==== Teks Pilihan ====
Jadi jika kalian mau bilang “Iyaaaa… ini diharamkan karena tidak sehat.” Errrr…. Mungkin alasan itu sudah tidak mutu lagi. Sorry to hurt you, guys.

Atau jika mau berdalih “Kalau kebanyakan itu bisa berbahaya buat kesehatan” yah kalau itu sih, kita kebanyakan minum air putih juga bisa mati karena Hiponatraemia. So many ways to sick and die, gak perlu capek dengan minum khamr atau olahan daging babi.

Maka kembali pada kesimpulan teman-teman saya: It is a matter of COMMITMENT. Sudah memilih Muslim maka turuti aturan mainnya. Dan untuk saat ini mungkin ini alasan paling masuk akal yang bisa kita lempar ketika ada yang bertanya.

 Dari Sudut Pandang Ekonomi
“Ok, jadi mon… daging halal itu lebih murah dari yang non-halal” kata seorang teman yang pernah berusahan menjelaskan hal ini di depan saya. Dia lupa, saya ini seorang: ekonom :’)

Kalau minuman, oke lah ya. Minuman beralkohol kan prosesnya lebih panjang dibandingkan yang non-alkohol. Jadi well… make sense.

Tapi daging?
Where? Where you bought your meat? Ya daging ayam halal memang lebih murah daripada yang non-halal, di INDONESIA. Kenapa? Karena supplynya lebih banyak. Ini kan perkara kasus supply demand aja. Di negara Muslim, semua slaughterhouse akan menyembelih hewannya dengan cara yang “halal” sedangkan yang non-halal mungkin dia punya metode pemotongan yang lebih cepat, mesin jagal atau bahkan yang kejam seperti di listrik dsb, itu akan butuh capital cost yang lebih mahal. Nah, iki bener iki!

Tapi di negara non-moslim? Paling banter adalah harganya sama dengan harga daging non-halal. Dengan metode pembuktian terbalik menggunakan cara berpikir pada paragraph sebelumnya. Harga yang sama dengan daging non-halal ini bisa terjadi jika slaughterhouse di suatu negara menyadari bahwa daging halal itu bisa dikonsumsi oleh semua orang, bukan hanya Moslim. Dan ini yang menjadi celah “bisnis” untuk negara-negara seperti Brazil dan Australia misalnya. Jika kalian berada di luar negeri, pasti bisa menemukan daging halal yang diimpor dari negara-negara non-Muslim.
====
• Soal A:
Sebutkan semua nama negara yang disebut dalam teks pilihan tentang daging halal di atas.
• Soal B:
Teruskan teks pilihan tentang daging halal di atas, dimulai tepat setelah kalimat terakhirnya.
==== Bahan Tersedia ====
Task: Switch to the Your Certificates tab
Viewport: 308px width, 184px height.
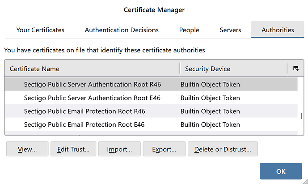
====
• Jawaban A:
INDONESIA, Brazil, Australia

• Jawaban B:
Untuk kesehatan daging sendiri, dari yang saya baca dari berbagai jurnal dan buku, untuk negara Eropa yang semakin parno dengan kesehatan makanan dan hajat hidup para hewan, mereka juga secara prinsip cara memotongnya sama dengan cara memotong hewan ala kita. Bedanya hanya, tidak membaca Bismillah di awal menyembelihan. Ini yang membuat daging mereka jadi tidak halal untuk kita. Namun untuk sisi kesehatan, sama daging di Indonesia sih lebih sehat daging mereka ya HAHAHAHAHHAA. Ketika mereka mulai sadar bahwa mereka cuman tinggal menambah “Bismillah”, maka saya yakin beberapa tahun kedepan pasar daging dan makanan halal di dunia akan dikuasai yaaaaah setidaknya oleh negara-negara Eropa. Yes! Europe… plus Jepang lah karena mereka kan bersih banget.

Meanwhile in Indonesia, yang lebih sibuk mikir pilkada daripada memikirkan konstelasi global. Untuk lead pasar makanan halal aja kita belum mampu. Kenapa? Karena kalau kata teman saya “Kita itu lupa, Mon…. halal itu gak cukup, tapi harus halalan tayyiban. Kualitasnya juga harus baik”

Ternak kita masih belum aman dari aneka penyakit sih, belum lagi perlakuan off-farm yang seadanya :’) belum lagi lambung kita yang sudah terbiasa dengan pewarna tekstil dan borax plus MSG dalam jumlah tinggi, rasa-rasanya tidak terlalu peduli dengan kualitas makanan yang masuk ke tubuh kita. Untuk dikonsumsi oleh Muslim, daging kita cukup ok-lah yaaa daripada lapar. Namun untuk merebut hati pasar internasional, sayangnya belum.

Mengapa saya harus menjelaskan hal ini, karena jika kalian kelak ketemu bule atau siapapun yang apesnya lebih pintar dari kalian dan bertanya “Kenapa ini haram?” lalu jawaban kalian “Oh iya, karena gak sehat”, they will turn the table and say “Lha, emang makanan di Indonesia sehat?”

Lalu Apa Alasan yang Tepat?

Dengan ilmu agama saya yang cetek, saya tidak tahu. Saya dan teman-teman saya pun beda pendapat masalah ini. Yang pasti kami hanya sepakat, rule is a rule…

Mungkin Allah sengaja mengetes komitmen kita.

Sedangkan saya, hmmm…. Untuk khamr, saya memahaminya sebagai upaya preventif. Supaya otak kita tetap waras ketika menghadapi segala sesuatu. Walau kemudian masih bisa ditimpal juga dengan “Lah kalo wine dipake buat ngerendem daging kan gak akan bikin mabok” Iya sih… makin enak pula kan ya HAHAHAHAHA. Tapi yaaa, wis lah, rule is rule.

Sedangkan untuk daging… entahlah. Ini pun susah mencari celahnya.
Semakin saya belajar di bidang lingkungan hidup, saya memahaminya sebagai the way Allah menjaga keseimbangan ekosistem. Tanpa rule ini, eksploitasi terhadap Babi mungkin akan over (karena mereka juga bagus buat penelitian kedokteran), konsumsi daging juga pasti akan meningkat, peternakan akan semakin banyak seiring dengan meningkatnya deman ternak, itu berarti rumput dan tumbuhan lainnya juga akan over exploited karena herbivor-nya pun semakin banyak.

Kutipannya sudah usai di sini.